Invited Speaker
Jeff Lagarias
AT&T Bell Laboratories
Murray Hill, NJ

Paper: The 3x+1 problem and its generalizations
Talk: A new view on the Hirsch Conjecture
(QuickTime movie - 1.5M)
Abstract: The Hirsch conjecture states that any d-dimensional bounded polytope with n facets has an edge-path between any two vertices of length at most n-d. The d-step conjecture is the special case n=2d, and is known to be equivalent to the general conjecture. It has long been suspected to be false in high dimensions. In joint work with N. Prabhu and J. Reeds, we discovered striking evidence that it is true in all dimensions, in a strong form.

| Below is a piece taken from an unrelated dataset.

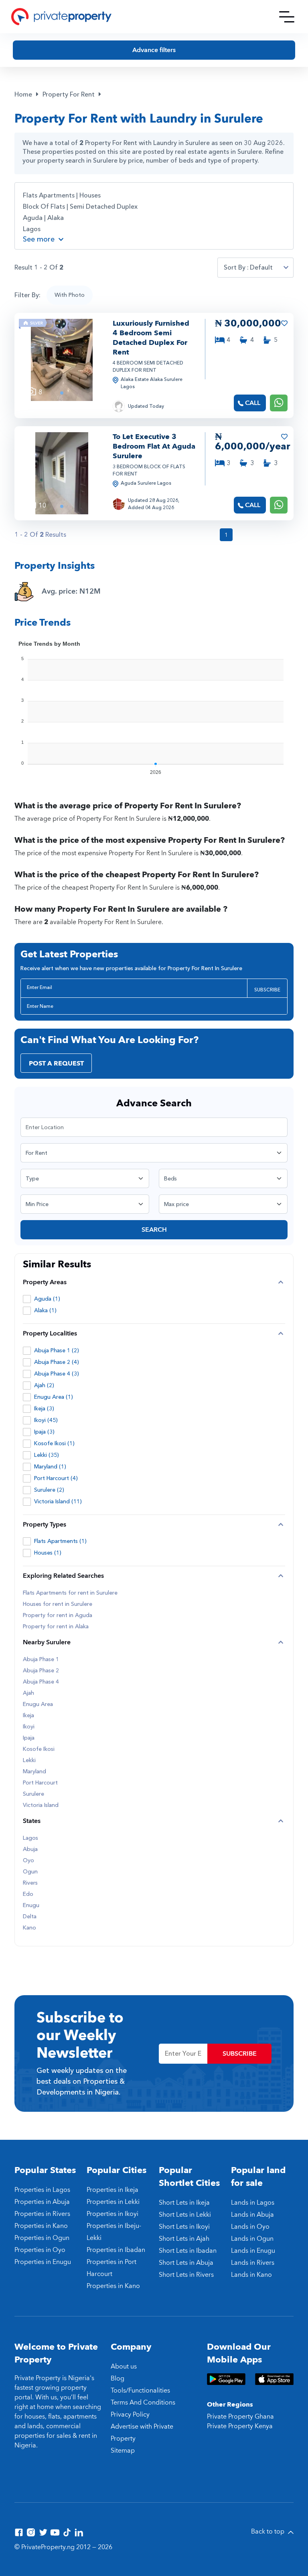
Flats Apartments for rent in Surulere (70, 1593)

This evidence was based on a connection with Gaussian elimination of a set of $(d!)^2$ matrices constructed from the d-polytope with 2d facets, and massive computational experiments.

About Myself

Born: U.S.A
I got my degrees from Massachusetts Institute of Technology (S.B./S. M. 1972 Ph.D. 1974) all in mathematics. My thesis advisor was Harold M. Stark, with a thesis in Algebraic Number Theory.
Interests: I am a pretty quiet guy who enjoys reading and going for nice leisurely runs.
Comments: I'm kind of the traditional type; I am most attracted to the permanence and stability of mathematics: I don't even own a computer!